Problem to solve:
Write the data out verbatim.

Records shown:
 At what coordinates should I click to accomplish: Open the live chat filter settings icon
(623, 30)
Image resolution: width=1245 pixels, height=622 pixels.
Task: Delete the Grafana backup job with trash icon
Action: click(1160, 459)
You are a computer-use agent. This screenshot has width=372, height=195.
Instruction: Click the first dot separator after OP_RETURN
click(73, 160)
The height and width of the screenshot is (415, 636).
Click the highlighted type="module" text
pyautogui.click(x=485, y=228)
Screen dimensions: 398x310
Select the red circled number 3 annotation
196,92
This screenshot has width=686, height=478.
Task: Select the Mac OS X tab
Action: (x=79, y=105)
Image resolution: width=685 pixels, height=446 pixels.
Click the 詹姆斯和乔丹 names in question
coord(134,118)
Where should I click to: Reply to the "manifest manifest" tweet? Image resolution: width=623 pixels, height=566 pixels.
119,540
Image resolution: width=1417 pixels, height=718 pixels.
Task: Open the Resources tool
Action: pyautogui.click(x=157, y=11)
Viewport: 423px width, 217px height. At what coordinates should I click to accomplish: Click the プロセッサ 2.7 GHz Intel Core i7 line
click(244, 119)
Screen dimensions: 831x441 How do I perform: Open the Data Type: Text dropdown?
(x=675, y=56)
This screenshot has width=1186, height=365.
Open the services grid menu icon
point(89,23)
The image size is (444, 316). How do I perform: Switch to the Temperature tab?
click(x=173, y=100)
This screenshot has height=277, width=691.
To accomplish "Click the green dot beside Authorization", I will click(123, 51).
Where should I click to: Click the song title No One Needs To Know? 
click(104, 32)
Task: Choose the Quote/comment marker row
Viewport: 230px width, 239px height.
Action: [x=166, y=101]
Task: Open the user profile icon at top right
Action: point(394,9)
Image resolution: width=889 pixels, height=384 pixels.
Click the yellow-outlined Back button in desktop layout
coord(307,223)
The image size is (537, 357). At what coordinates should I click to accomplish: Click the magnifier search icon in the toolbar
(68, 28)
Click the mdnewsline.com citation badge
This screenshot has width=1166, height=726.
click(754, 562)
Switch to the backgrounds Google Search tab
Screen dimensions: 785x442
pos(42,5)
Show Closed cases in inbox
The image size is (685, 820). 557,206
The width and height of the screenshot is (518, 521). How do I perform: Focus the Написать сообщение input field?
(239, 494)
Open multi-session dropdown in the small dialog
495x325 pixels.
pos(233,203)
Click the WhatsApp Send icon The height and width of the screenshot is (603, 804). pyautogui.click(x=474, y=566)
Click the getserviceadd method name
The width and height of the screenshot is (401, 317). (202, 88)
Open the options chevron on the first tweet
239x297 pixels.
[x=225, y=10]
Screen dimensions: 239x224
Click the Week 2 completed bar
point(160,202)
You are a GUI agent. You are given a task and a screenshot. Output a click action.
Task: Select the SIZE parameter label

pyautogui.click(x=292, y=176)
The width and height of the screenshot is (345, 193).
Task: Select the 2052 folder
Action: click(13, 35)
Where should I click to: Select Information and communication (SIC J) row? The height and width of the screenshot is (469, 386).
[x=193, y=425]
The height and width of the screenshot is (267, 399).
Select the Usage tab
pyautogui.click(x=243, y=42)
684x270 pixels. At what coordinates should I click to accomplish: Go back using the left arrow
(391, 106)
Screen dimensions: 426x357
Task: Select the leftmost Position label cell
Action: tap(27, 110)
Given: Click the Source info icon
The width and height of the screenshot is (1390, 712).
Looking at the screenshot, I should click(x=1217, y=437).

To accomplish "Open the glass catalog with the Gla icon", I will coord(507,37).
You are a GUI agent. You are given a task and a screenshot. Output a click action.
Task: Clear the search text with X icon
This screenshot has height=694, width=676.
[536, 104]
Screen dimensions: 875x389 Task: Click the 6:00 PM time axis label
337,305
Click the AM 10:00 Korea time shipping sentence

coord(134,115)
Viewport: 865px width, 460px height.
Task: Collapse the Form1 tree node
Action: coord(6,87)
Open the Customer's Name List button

Answer space:
 At what coordinates should I click to accomplish: Open the live chat filter settings icon
(623, 30)
Image resolution: width=1245 pixels, height=622 pixels.
Task: Delete the Grafana backup job with trash icon
Action: click(1160, 459)
You are a computer-use agent. This screenshot has width=372, height=195.
Instruction: Click the first dot separator after OP_RETURN
click(73, 160)
The height and width of the screenshot is (415, 636).
Click the highlighted type="module" text
pyautogui.click(x=485, y=228)
Screen dimensions: 398x310
Select the red circled number 3 annotation
196,92
This screenshot has width=686, height=478.
Task: Select the Mac OS X tab
Action: (x=79, y=105)
Image resolution: width=685 pixels, height=446 pixels.
Click the 詹姆斯和乔丹 names in question
coord(134,118)
Where should I click to: Reply to the "manifest manifest" tweet? Image resolution: width=623 pixels, height=566 pixels.
119,540
Image resolution: width=1417 pixels, height=718 pixels.
Task: Open the Resources tool
Action: pyautogui.click(x=157, y=11)
Viewport: 423px width, 217px height. At what coordinates should I click to accomplish: Click the プロセッサ 2.7 GHz Intel Core i7 line
click(244, 119)
Screen dimensions: 831x441 How do I perform: Open the Data Type: Text dropdown?
(x=675, y=56)
This screenshot has width=1186, height=365.
Open the services grid menu icon
point(89,23)
The image size is (444, 316). How do I perform: Switch to the Temperature tab?
click(x=173, y=100)
This screenshot has height=277, width=691.
To accomplish "Click the green dot beside Authorization", I will click(123, 51).
Where should I click to: Click the song title No One Needs To Know? 
click(104, 32)
Task: Choose the Quote/comment marker row
Viewport: 230px width, 239px height.
Action: [x=166, y=101]
Task: Open the user profile icon at top right
Action: point(394,9)
Image resolution: width=889 pixels, height=384 pixels.
Click the yellow-outlined Back button in desktop layout
coord(307,223)
The image size is (537, 357). At what coordinates should I click to accomplish: Click the magnifier search icon in the toolbar
(68, 28)
Click the mdnewsline.com citation badge
This screenshot has width=1166, height=726.
click(754, 562)
Switch to the backgrounds Google Search tab
Screen dimensions: 785x442
pos(42,5)
Show Closed cases in inbox
The image size is (685, 820). 557,206
The width and height of the screenshot is (518, 521). How do I perform: Focus the Написать сообщение input field?
(239, 494)
Open multi-session dropdown in the small dialog
495x325 pixels.
pos(233,203)
Click the WhatsApp Send icon The height and width of the screenshot is (603, 804). pyautogui.click(x=474, y=566)
Click the getserviceadd method name
The width and height of the screenshot is (401, 317). (202, 88)
Open the options chevron on the first tweet
239x297 pixels.
[x=225, y=10]
Screen dimensions: 239x224
Click the Week 2 completed bar
point(160,202)
You are a GUI agent. You are given a task and a screenshot. Output a click action.
Task: Select the SIZE parameter label

pyautogui.click(x=292, y=176)
The width and height of the screenshot is (345, 193).
Task: Select the 2052 folder
Action: click(13, 35)
Where should I click to: Select Information and communication (SIC J) row? The height and width of the screenshot is (469, 386).
[x=193, y=425]
The height and width of the screenshot is (267, 399).
Select the Usage tab
pyautogui.click(x=243, y=42)
684x270 pixels. At what coordinates should I click to accomplish: Go back using the left arrow
(391, 106)
Screen dimensions: 426x357
Task: Select the leftmost Position label cell
Action: tap(27, 110)
Given: Click the Source info icon
The width and height of the screenshot is (1390, 712).
Looking at the screenshot, I should click(x=1217, y=437).

To accomplish "Open the glass catalog with the Gla icon", I will coord(507,37).
You are a GUI agent. You are given a task and a screenshot. Output a click action.
Task: Clear the search text with X icon
This screenshot has height=694, width=676.
[536, 104]
Screen dimensions: 875x389 Task: Click the 6:00 PM time axis label
337,305
Click the AM 10:00 Korea time shipping sentence

coord(134,115)
Viewport: 865px width, 460px height.
Task: Collapse the Form1 tree node
Action: coord(6,87)
Open the Customer's Name List button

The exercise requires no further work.